I am scared to write.
Writing used to be about connection — a way for me to work myself out of isolation and to you, in one form or another. It meant a lot to have your ears or eyes, from time to time.
But these days, I can’t manage to write anything critical or coherent enough to publish — paywall or not. I’m suffering, if I’m honest.
I blame this lapse in productivity on being acutely traumatized, at first. I delete calls for proposals and conference abstracts. Time marches. Wires got crossed somewhere along the way. Trauma has a way of making the pleasurable frightening and the future feel horribly “foreshortened” — sucks to expect things to suck. I didn’t plan on becoming a critical theorist. I send a friend a text: “Let me know if you wanna hang out. I am on the verge of death, and trying to write myself into life.”

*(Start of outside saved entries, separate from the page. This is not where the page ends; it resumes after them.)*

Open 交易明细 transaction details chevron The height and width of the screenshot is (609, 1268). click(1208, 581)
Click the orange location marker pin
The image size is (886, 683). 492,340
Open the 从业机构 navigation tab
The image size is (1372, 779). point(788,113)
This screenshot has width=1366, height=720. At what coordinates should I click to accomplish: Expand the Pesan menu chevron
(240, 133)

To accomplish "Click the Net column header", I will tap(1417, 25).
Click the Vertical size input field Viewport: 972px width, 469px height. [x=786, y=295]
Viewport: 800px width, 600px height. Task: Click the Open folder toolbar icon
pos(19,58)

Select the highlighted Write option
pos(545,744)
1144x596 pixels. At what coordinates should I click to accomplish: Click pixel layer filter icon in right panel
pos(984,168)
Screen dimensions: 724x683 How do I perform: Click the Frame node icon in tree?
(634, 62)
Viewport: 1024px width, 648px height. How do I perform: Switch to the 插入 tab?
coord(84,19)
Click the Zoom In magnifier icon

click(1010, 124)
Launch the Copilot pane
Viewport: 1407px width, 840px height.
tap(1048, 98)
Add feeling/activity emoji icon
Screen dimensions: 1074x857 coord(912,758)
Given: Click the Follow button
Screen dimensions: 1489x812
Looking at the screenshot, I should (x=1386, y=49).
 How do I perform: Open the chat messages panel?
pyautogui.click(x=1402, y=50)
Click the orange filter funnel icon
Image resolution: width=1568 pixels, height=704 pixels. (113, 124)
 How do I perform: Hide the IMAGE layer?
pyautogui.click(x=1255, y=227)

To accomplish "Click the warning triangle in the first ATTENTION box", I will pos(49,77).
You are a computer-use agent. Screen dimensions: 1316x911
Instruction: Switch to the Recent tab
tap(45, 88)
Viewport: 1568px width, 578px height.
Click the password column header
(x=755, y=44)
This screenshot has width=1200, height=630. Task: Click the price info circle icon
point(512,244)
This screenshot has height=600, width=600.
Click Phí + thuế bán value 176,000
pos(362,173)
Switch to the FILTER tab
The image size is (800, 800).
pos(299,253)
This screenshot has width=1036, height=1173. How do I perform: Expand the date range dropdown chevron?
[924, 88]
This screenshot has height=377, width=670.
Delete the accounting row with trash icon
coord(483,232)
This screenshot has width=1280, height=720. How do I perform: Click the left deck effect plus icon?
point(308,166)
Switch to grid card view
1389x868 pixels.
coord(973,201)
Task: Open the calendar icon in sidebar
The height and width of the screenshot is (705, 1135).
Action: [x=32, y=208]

Death. Specifically, I am growing quite sure that writing theory is going to get me killed. Death being the opposite of connection, I find myself at an impasse when the cursor flashes and demands rudely that I walk the plank. Read. Write. Be read (wrong, obviously). When I share this worry with my friend, she is good to remind me that the capstone experience of our PhDs involved an ideologically-motivated hate crime in a gender studies class on our campus where Covid-19 restrictions had recently eased, allowing for a return to in-person learning. I probably should have been scared way sooner.
“Jokes circulate about how we might as well just wire ourselves directly to sensation buttons and skip the step of content altogether” (Stewart, 2007, p. 69).